Biotin

Sources: Biotin is one of the more recently discovered vitamins. It belongs to the group of B vitamins and is found in most foods in small amounts. Richest sources are yeast, liver and kidney. Egg yolk, soybeans, nuts and cereals are also good sources. Biotin is found in most feedstuffs, but because its bioavailability is low it is added to most animal feeds for improved reproduction and general health.

Below: A picture of biotin

Biotin

Functions: There are eight different forms of biotin, but only one, D-biotin, has full vitamin activity. It is vital for the production of energy from carbohydrates and fats, and for healthy skin and hair. It forms part of several enzyme systems and is necessary for normal growth and body function. It plays a key role in carbohydrate, fat and protein metabolism.

Deficiency: Human biotin deficiency is extremely rare. Deficiency symptoms include anorexia, nausea, vomiting, glossitis, pallor, mental depression, dry scaly dermatitis and, after long-lasting, severe biotin deficiency, hair loss (alopecia). Biotin is extremely important in animal production. Spontaneous biotin deficiency has resulted in heavy losses in certain livestock species. Biotin is therefore added to feed mixes for poultry, pigs and fish in order to ensure optimal growth, healthy skin and bones and efficient reproduction.
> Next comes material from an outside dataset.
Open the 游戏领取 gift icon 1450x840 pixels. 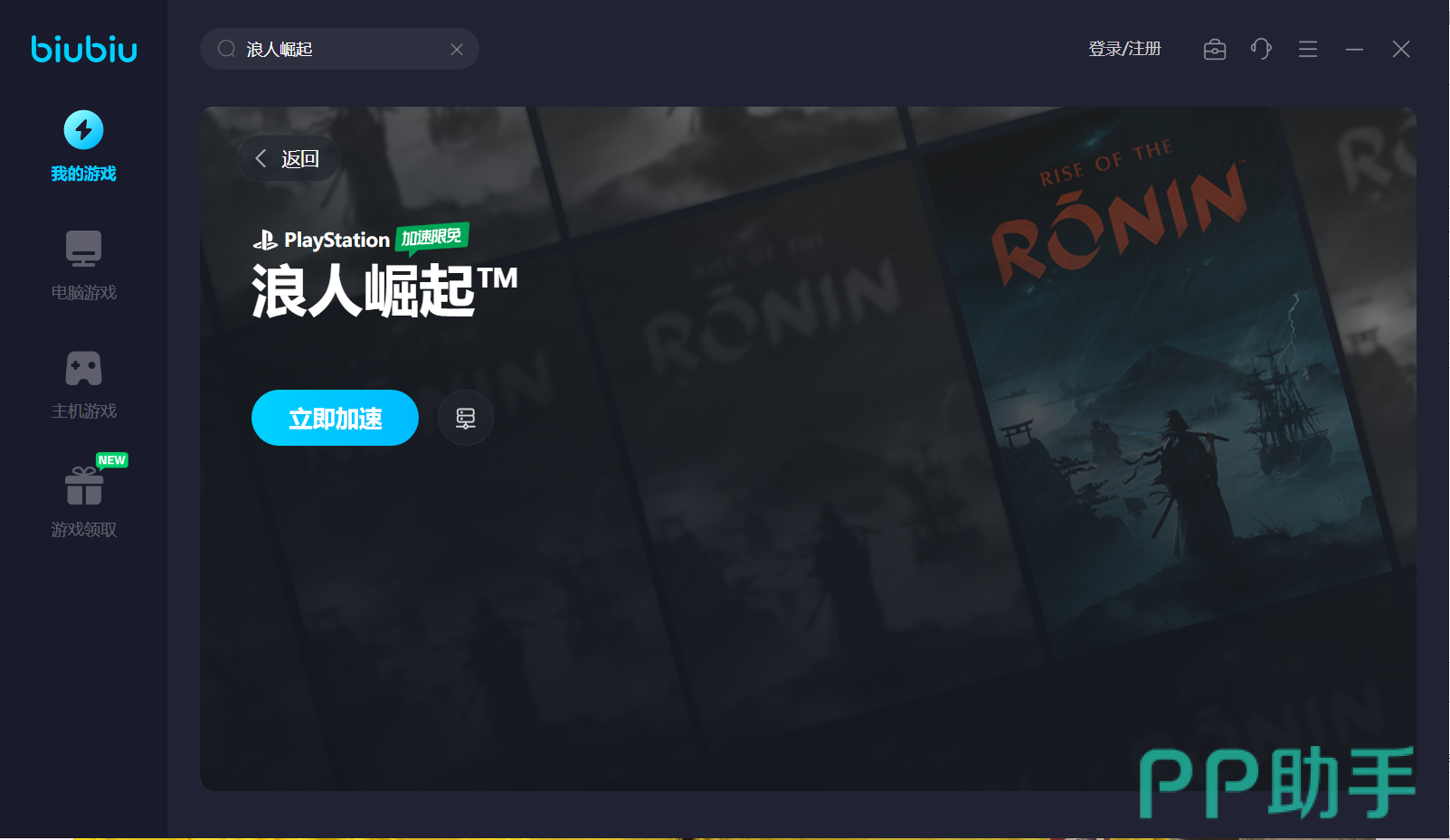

Production: Commercial synthesis of biotin is based on a method developed by Goldberg and Sternbach in 1949 and using fumaric acid as a starting material. This technique produces a pure D-biotin which is identical to the natural product.

Product forms: DSM Nutritional Products supplies D-biotin as a pure crystalline powder and in a spray-dried form for animal nutrition.